Vous allez communiquer vous-même ?

SB : D'ici quelques mois on devrait communiquer assez fortement autour des ouvrages enrichis.

Justement, un éditeur anglais, parlant de ce type de livres qui s'apparente presque aux anciens CD multimédias, disait il y a quelque temps qu'il passerait plutôt par l'App Store que par l'iBookstore car il s'agissait davantage d'applications que de livres électroniques au sens classique du terme

SB : Il y a des chances que ce soit ça. Il n'y a aujourd'hui aucun format qui soit implanté ou qui soit disons posé comme le standard ultime. Demain il y aura certainement plusieurs formats, ce qui est intéressant. On aura des livres papier peu chers et des livres électroniques plus riches, avec une identité propre. Il faut vraiment que le livre numérique se développe en tant que tel et ne reste pas une émanation du livre papier. 2010 sera une année charnière pour ça. Apple va aider à aller dans ce sens, mais c'est aux éditeurs de proposer de nouveaux contenus.
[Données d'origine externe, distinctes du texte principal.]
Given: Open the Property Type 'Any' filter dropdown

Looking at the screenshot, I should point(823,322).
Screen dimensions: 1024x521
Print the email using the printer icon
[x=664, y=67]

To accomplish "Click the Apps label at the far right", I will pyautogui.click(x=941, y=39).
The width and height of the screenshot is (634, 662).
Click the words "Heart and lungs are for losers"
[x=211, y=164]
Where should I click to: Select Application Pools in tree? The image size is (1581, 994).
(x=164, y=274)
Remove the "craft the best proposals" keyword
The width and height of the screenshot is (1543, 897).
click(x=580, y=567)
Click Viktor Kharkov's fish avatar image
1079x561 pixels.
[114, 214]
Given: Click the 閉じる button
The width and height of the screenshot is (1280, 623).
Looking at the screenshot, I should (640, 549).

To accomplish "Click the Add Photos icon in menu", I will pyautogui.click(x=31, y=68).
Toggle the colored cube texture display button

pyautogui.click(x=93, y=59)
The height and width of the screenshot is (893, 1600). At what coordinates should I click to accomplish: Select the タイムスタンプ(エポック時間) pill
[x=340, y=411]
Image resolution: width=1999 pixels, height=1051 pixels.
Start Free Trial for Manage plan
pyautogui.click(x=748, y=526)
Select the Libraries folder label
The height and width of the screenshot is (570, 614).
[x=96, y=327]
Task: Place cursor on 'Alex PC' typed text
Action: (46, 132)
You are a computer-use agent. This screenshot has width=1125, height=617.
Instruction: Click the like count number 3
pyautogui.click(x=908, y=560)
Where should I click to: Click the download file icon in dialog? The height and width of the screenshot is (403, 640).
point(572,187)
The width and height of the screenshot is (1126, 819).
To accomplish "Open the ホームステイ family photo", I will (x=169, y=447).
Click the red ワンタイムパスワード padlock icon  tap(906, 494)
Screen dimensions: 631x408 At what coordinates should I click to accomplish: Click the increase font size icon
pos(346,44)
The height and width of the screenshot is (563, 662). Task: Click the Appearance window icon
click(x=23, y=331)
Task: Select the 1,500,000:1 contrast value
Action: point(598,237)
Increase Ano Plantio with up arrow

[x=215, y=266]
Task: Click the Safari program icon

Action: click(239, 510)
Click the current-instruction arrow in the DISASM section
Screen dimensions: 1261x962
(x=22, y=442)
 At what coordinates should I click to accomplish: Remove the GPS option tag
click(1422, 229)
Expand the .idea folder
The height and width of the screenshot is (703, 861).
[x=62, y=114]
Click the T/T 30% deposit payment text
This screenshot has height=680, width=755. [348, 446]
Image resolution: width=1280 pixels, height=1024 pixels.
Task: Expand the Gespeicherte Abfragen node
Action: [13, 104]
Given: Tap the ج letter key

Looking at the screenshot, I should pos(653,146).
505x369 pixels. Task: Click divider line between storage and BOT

Mais si on commence à faire des livres qui soient plutôt des applications, mettons iPhone ou Android, ça va devenir compliqué, ne serait-ce que pour vous. Un même ouvrage devra être développé deux fois… On n'est plus dans le PDF ou l'ePub qui sont multiplateforme. On part d'un objet simple, le livre vers quelque chose qui va être sacrément compliqué !

SB : Aujourd'hui on en est là en effet. Il faut s'adapter aux différents langages, on voit que Flash n'est pas forcément supporté, on est vraiment dans une phase expérimentale, limite recherche et développement…

Pour conclure, vous-même, vous avez un iPad ?

SB : Au bureau oui, à titre personnel non. J'attends une V2 qui corrige les quelques petits défauts, et notamment, s'agissant de l'usage comme liseuse, le poids que je trouve encore un peu élevé. C'est la principale critique que j'ai relevée autour de moi.

ndr : à la suite de cette interview nous avons sollicité Sébastien Bago après la sortie virulente d'Antoine Gallimard à propos de l'iPad et de l'iBookstore (lire l'article Antoine Gallimard s'attaque à l'iBookstore et à son format ePub), il n'a pas souhaité régir, estimant qu'il était trop tôt pour se prononcer.